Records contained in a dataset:
::::

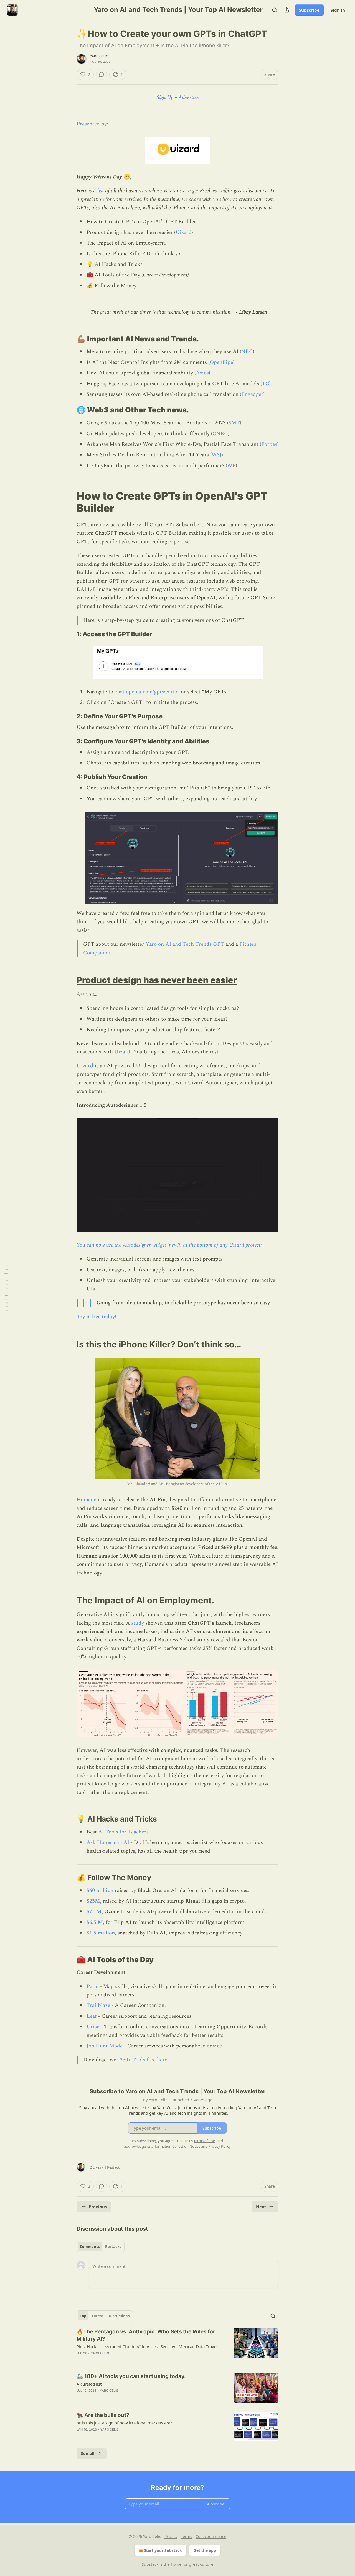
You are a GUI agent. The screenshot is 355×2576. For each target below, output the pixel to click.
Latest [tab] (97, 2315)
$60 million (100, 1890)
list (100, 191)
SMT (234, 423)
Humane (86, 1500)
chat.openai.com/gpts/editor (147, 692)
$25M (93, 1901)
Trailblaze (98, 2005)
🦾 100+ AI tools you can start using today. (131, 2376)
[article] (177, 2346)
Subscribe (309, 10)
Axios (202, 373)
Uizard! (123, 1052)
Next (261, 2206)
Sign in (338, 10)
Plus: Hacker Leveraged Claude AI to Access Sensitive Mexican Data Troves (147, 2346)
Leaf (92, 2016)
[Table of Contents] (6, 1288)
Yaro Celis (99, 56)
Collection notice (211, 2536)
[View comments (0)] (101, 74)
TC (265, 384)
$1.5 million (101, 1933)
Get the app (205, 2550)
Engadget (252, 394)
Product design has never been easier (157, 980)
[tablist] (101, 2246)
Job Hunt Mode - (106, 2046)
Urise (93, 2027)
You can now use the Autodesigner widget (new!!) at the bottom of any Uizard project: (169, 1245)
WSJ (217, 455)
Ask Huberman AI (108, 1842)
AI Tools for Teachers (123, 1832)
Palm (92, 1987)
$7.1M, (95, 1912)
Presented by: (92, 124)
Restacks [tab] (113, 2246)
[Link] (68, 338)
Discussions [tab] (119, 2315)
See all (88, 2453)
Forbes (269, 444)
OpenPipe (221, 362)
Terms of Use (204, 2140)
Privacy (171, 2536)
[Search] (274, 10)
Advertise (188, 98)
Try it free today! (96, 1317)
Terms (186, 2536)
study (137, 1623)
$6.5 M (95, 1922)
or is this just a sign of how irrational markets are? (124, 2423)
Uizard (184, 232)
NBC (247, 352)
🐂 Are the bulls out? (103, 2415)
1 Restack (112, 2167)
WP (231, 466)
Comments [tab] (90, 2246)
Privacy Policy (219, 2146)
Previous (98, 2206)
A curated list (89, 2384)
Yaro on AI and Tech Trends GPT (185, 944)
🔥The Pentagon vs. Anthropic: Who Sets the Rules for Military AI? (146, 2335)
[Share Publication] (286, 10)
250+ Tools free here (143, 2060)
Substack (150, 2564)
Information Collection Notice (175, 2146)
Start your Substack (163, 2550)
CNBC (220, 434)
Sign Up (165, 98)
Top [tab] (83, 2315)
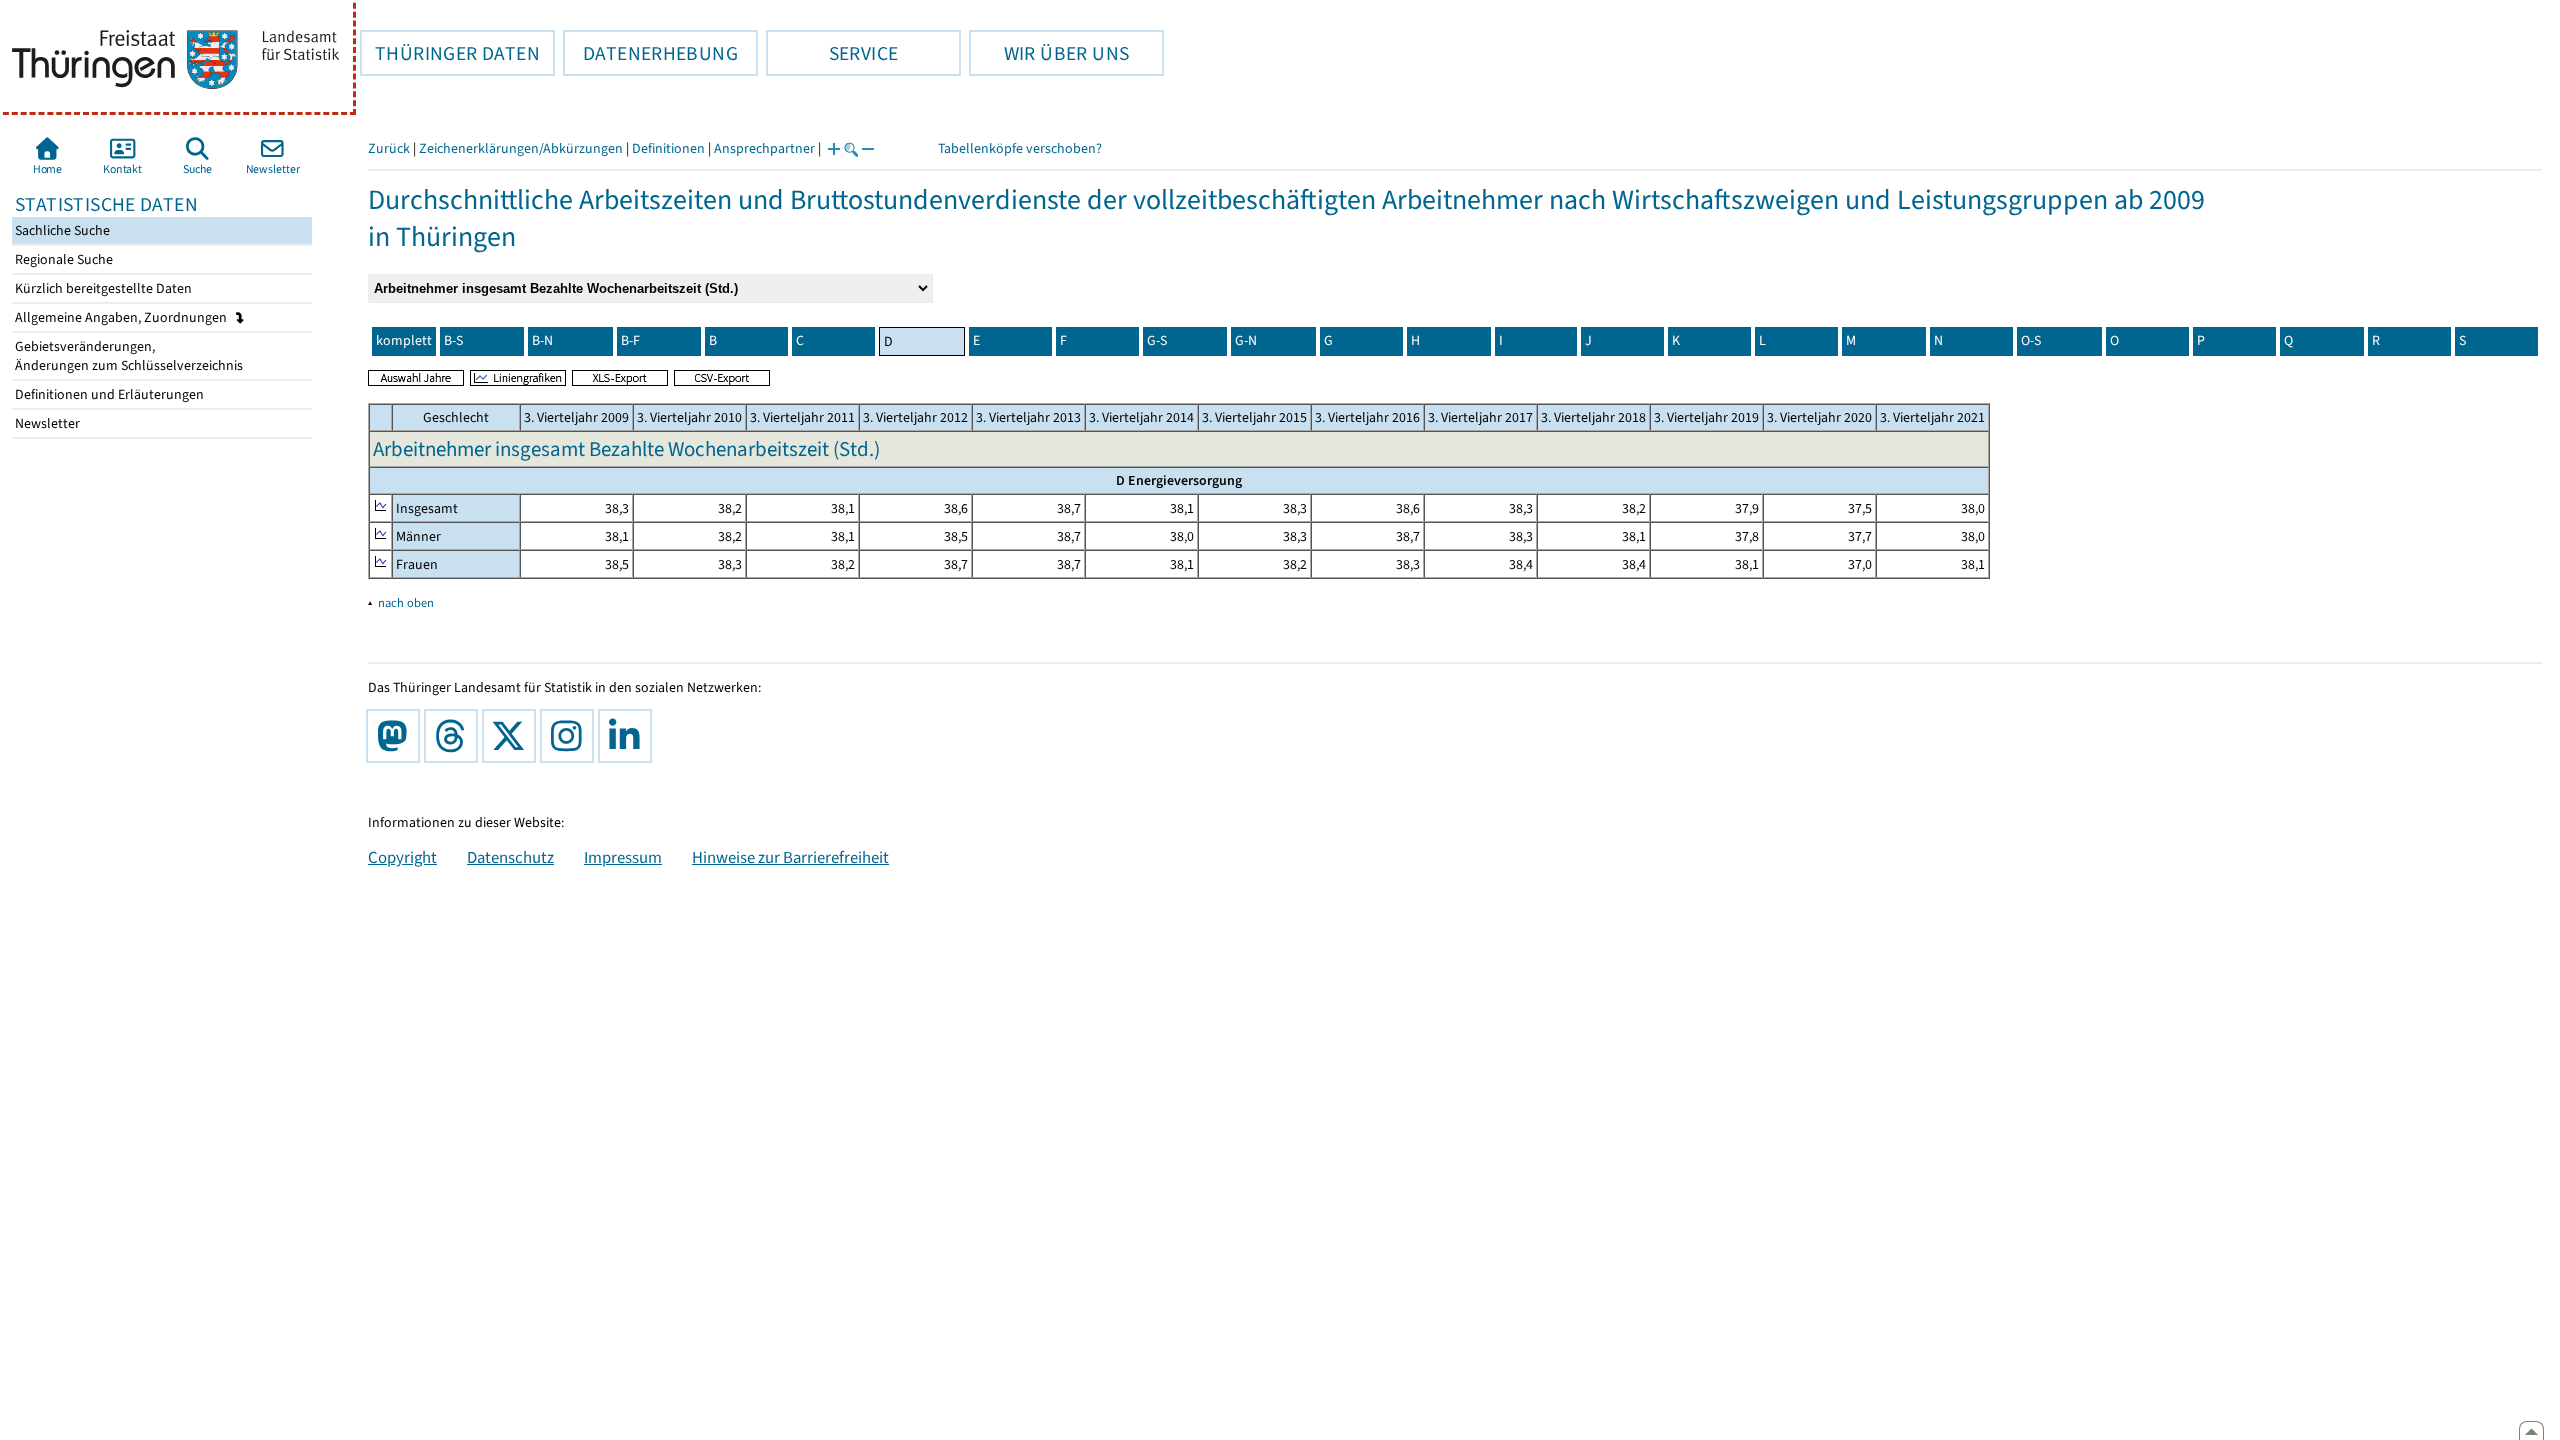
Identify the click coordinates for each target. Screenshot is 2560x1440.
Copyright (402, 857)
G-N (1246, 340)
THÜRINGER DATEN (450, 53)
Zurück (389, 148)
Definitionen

::::

Assignment
All entries above should be printed exactly, though without their pictures.

Response to the task
You are a GUI agent. The screenshot is 355×2576. For each target below, output the pixel to click.
Latest [tab] (97, 2315)
$60 million (100, 1890)
list (100, 191)
SMT (234, 423)
Humane (86, 1500)
chat.openai.com/gpts/editor (147, 692)
$25M (93, 1901)
Trailblaze (98, 2005)
🦾 100+ AI tools you can start using today. (131, 2376)
[article] (177, 2346)
Subscribe (309, 10)
Axios (202, 373)
Uizard! (123, 1052)
Next (261, 2206)
Sign in (338, 10)
Plus: Hacker Leveraged Claude AI to Access Sensitive Mexican Data Troves (147, 2346)
Leaf (92, 2016)
[Table of Contents] (6, 1288)
Yaro Celis (99, 56)
Collection notice (211, 2536)
[View comments (0)] (101, 74)
TC (265, 384)
$1.5 million (101, 1933)
Get the app (205, 2550)
Engadget (252, 394)
Product design has never been easier (157, 980)
[tablist] (101, 2246)
Job Hunt Mode - (106, 2046)
Urise (93, 2027)
You can now use the Autodesigner widget (new!!) at the bottom of any Uizard project: (169, 1245)
WSJ (217, 455)
Ask Huberman AI (108, 1842)
AI Tools for Teachers (123, 1832)
Palm (92, 1987)
$7.1M, (95, 1912)
Presented by: (92, 124)
Restacks [tab] (113, 2246)
[Link] (68, 338)
Discussions [tab] (119, 2315)
See all (88, 2453)
Forbes (269, 444)
OpenPipe (221, 362)
Terms of Use (204, 2140)
Privacy (171, 2536)
[Search] (274, 10)
Advertise (188, 98)
Try it free today! (96, 1317)
Terms (186, 2536)
study (137, 1623)
$6.5 M (95, 1922)
or is this just a sign of how irrational markets are? (124, 2423)
Uizard (184, 232)
NBC (247, 352)
🐂 Are the bulls out? (103, 2415)
1 Restack (112, 2167)
WP (231, 466)
Comments [tab] (90, 2246)
Privacy Policy (219, 2146)
Previous (98, 2206)
A curated list (89, 2384)
Yaro on AI and Tech Trends GPT (185, 944)
🔥The Pentagon vs. Anthropic: Who Sets the Rules for Military AI? (146, 2335)
[Share Publication] (286, 10)
250+ Tools free here (143, 2060)
Substack (150, 2564)
Information Collection Notice (175, 2146)
Start your Substack (163, 2550)
CNBC (220, 434)
Sign Up (165, 98)
Top [tab] (83, 2315)
Identify the click coordinates for each target. Screenshot is 2560x1440.
Copyright (402, 857)
G-N (1246, 340)
THÜRINGER DATEN (450, 53)
Zurück (389, 148)
Definitionen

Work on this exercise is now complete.